Work to be completed: Using the listing below, please gather every line containing the word "computer".

Provided records:
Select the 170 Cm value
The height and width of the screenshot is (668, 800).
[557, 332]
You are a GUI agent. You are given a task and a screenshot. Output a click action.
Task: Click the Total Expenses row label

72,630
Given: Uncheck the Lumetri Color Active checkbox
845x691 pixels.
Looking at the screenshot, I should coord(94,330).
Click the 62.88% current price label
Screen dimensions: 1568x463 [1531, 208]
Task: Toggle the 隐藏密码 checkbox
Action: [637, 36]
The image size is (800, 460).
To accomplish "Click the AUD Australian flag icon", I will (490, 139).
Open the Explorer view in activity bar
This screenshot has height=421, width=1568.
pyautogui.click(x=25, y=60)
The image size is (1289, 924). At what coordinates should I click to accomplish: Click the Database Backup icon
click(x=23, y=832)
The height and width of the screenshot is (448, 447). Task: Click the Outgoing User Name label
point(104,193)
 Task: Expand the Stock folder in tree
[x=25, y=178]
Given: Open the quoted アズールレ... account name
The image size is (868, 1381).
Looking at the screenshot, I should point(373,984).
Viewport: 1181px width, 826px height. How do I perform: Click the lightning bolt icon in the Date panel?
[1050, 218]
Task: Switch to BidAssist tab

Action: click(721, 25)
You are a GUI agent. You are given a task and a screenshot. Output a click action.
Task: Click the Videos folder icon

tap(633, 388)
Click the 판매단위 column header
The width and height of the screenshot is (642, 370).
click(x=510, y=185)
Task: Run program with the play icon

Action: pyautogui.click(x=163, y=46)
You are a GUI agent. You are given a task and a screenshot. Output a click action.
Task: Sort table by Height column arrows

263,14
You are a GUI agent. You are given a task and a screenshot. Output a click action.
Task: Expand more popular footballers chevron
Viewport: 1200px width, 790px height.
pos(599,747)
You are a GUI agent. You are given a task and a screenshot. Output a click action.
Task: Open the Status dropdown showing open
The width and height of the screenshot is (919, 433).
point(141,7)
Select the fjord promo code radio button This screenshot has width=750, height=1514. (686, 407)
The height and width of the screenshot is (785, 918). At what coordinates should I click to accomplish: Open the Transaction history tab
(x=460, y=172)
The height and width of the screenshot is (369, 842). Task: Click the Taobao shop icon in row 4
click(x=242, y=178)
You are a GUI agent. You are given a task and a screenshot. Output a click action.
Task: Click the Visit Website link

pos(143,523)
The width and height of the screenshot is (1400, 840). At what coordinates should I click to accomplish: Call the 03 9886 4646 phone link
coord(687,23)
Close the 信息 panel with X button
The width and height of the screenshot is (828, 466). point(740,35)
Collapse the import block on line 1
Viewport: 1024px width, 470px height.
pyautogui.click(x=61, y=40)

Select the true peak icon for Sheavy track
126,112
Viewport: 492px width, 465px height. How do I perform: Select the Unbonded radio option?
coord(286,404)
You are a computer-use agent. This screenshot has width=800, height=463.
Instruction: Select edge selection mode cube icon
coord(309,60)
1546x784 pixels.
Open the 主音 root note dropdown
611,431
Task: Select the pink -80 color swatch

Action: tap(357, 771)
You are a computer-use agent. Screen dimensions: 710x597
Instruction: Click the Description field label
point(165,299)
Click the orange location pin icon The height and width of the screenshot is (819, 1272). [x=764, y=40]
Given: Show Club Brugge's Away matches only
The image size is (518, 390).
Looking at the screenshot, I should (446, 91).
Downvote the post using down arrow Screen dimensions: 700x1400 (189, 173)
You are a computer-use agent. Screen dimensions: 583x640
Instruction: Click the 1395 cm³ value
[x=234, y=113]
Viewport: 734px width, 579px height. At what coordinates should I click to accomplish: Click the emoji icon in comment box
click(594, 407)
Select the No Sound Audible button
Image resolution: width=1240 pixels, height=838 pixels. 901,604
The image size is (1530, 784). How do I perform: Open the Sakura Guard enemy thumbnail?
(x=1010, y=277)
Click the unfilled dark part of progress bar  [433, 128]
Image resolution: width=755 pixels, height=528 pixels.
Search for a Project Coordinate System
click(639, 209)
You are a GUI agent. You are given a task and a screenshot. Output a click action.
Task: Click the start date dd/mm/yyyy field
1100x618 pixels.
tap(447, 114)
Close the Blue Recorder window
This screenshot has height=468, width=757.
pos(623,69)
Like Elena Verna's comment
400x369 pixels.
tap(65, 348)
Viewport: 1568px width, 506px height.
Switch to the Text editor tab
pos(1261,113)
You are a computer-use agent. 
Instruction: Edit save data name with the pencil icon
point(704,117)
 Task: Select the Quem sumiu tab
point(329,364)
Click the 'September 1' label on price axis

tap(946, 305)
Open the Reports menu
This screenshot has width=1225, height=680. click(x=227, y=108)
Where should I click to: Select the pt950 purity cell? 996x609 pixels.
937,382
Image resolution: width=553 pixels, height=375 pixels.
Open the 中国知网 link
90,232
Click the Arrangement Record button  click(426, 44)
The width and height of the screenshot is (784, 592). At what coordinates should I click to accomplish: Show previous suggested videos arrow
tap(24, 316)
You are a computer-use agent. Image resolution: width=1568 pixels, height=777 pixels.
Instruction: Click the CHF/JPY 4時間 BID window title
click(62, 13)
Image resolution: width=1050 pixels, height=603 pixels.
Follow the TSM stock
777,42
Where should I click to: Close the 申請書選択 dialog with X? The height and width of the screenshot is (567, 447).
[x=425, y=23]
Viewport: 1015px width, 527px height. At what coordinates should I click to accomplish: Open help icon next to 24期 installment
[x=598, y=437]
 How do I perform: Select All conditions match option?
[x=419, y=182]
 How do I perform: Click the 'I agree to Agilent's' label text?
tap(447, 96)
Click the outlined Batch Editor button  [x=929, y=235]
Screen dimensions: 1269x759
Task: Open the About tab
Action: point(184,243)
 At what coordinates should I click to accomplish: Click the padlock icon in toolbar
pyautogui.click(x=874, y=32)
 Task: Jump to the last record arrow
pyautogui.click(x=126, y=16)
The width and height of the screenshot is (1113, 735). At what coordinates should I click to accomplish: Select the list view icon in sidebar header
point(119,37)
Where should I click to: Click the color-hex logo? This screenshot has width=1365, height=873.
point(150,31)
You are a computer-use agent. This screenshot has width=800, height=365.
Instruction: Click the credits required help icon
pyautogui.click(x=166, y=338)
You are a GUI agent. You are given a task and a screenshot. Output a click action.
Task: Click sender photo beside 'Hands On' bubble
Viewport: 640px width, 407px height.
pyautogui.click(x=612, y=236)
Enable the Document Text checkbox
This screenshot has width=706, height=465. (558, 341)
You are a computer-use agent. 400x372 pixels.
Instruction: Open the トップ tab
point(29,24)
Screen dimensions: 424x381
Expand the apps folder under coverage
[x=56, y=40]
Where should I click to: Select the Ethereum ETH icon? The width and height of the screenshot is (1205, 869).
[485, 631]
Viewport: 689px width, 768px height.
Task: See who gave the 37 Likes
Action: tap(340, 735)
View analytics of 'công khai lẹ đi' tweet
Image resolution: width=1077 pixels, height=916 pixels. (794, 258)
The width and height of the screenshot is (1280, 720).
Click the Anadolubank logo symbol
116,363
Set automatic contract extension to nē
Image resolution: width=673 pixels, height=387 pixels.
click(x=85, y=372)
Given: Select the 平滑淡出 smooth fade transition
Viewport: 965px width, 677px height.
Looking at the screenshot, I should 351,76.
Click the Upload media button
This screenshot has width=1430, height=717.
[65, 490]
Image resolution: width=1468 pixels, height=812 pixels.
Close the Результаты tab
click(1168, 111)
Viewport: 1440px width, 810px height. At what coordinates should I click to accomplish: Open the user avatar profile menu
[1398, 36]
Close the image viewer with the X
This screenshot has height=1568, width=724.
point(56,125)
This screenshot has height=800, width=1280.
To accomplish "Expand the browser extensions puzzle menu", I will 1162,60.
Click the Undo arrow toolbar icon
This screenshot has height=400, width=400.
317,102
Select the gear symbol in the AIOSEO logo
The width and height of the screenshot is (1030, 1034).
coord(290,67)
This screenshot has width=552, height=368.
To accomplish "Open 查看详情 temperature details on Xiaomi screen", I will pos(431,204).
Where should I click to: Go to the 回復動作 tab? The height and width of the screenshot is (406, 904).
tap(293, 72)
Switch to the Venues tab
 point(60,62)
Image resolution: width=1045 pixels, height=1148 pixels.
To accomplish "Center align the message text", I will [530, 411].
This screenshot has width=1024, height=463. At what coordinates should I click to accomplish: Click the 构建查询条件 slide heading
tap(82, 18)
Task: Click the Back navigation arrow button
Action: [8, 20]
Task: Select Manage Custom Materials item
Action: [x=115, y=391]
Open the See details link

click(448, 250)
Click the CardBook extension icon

Result:
You are a computer-use agent. This screenshot has width=800, height=463.
You are a computer-use agent. Screen dimensions: 710x597
You are a computer-use agent. Screen dimensions: 583x640
You are a computer-use agent. 
You are a computer-use agent. Image resolution: width=1568 pixels, height=777 pixels.
You are a computer-use agent. This screenshot has width=800, height=365.
You are a computer-use agent. 400x372 pixels.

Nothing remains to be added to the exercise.